Hip joint infection and septic arthritis, although most common in growing children, is becoming more prevalent in the adult population due to the growing number of elderly, disabled, and immunosuppressed patients, and those with chronic systemic illnesses. The ramifications of sepsis in this major weightbearing joint can result in lifelong disability for a child, and can be responsible for the loss of independence and/or demise of an adult if not recognized and treated early. Evrard has reported a 13% incidence of mortality from hip joint infection in the adult.104 This seemingly high mortality rate in adults may be secondary to concurrent medical issues or underlying hip disease that make diagnosis difficult and often impede appropriate, early aggressive surgical treatment. Although the rate of pediatric hip infections is not likely to increase, society's growing elderly, debilitated, and immuno-
suppressed population will likely necessitate an increased awareness of hip joint sepsis and may change our "classical" accepted treatment methods.

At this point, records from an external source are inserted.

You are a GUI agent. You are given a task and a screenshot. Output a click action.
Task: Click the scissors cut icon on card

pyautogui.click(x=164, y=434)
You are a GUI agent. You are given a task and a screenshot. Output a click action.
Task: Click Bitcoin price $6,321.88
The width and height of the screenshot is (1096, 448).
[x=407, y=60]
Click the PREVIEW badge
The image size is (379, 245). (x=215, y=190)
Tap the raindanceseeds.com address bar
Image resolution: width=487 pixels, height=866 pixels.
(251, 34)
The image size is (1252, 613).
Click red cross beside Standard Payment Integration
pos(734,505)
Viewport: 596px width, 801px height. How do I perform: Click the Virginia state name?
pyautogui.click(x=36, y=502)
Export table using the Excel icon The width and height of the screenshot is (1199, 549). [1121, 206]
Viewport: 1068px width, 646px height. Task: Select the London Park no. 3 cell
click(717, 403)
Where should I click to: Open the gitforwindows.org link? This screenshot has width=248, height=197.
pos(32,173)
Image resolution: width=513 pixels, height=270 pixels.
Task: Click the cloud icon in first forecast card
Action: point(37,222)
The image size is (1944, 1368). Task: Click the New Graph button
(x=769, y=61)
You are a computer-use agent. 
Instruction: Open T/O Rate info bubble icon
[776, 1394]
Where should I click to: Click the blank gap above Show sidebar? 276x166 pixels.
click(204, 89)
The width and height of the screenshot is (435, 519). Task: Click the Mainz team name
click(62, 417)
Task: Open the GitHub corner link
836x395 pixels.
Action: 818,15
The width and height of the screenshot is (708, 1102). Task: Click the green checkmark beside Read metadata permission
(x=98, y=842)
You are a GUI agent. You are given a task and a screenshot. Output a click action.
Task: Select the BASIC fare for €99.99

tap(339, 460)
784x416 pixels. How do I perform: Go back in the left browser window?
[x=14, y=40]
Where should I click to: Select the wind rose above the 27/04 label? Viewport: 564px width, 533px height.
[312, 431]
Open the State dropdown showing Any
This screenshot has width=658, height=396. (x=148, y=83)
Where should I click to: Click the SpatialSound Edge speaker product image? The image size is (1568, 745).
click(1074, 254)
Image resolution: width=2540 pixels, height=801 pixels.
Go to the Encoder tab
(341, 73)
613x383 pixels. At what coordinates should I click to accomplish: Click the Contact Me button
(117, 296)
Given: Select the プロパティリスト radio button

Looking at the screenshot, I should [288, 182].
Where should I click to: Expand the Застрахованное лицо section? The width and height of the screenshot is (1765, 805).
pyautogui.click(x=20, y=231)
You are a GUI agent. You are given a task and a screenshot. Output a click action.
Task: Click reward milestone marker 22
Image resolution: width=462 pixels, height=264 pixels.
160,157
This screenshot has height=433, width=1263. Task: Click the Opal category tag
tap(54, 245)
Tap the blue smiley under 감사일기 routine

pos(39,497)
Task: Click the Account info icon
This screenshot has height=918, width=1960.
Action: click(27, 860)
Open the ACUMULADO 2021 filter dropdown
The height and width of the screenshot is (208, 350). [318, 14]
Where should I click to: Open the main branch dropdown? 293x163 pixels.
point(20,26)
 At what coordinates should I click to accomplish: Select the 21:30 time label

The underlying cause of "virgin" hip joint sepsis is not straightforward, and cannot simply be attributed to the common daily occurrence of transient bacteremia. A multifactor-ial etiology combining a susceptible joint, a vulnerable patient, transient bacteremia, systemic infection, and/or local inoculation is most likely. Understanding joint sepsis requires defining the attributes of the "susceptible" joint and the mechanisms of joint infection. The common occurrence of hip sepsis in the pediatric population can be attributed to the susceptibility conferred by the vascularity in the developing proximal femur, the intracapsular location of the femoral metaphysis, and the propensity for injury or trauma in this age group. In adults, any acute or chronic disease process that locally or systemically affects the synovial tissue may increase the vulnerability to infection. Osteoathritis, inflammatory arthropathies, avascular necrosis, trauma, crystalline arthropathy, and neuropathic arthropathy have all been shown to affect the occurrence of infection. Immune system function also plays a major role in preventing joint sepsis. Any disease or chronic illness that results in or requires immuno-suppression clinically carries with it an increased incidence of hip infections.105-110
The mechanisms of joint infection include hematogenous spread, direct inoculation, previous surgery, and local extension. Understanding these mechanisms is of the utmost importance in determining the appropriate method of diagnosis and treatment. Hematogenous bacterial spread is one of the most prevalent mechanisms responsible for hip joint sepsis in both the pediatric and adult populations. Prior to physeal closure in children, blind-end arterial loops in the proximal femoral metaphyseal bone act as reservoirs that capture bacteria. Metaphyseal involvement results in seeding of the hip joint because of its intracapsular location. In adults, bac-teremia deposits organisms in the synovium that may then enter the joint directly or indirectly.111 Direct seeding occurs through synovial capillaries damaged by preexisting disease or degeneration. Indirect seeding is a result of synovial inflammation caused by the presence of pyogenic bacteria that release proteolytic enzymes, causing synovial breakdown and seeding of the joint fluid. Surgery or direct inoculation is the most common mechanism for infection of the adult hip. Local infection also commonly spreads to the hip joint, and should always be ruled out or completely evaluated prior to surgical treatment so the appropriate technique, approach, and debridment can be performed.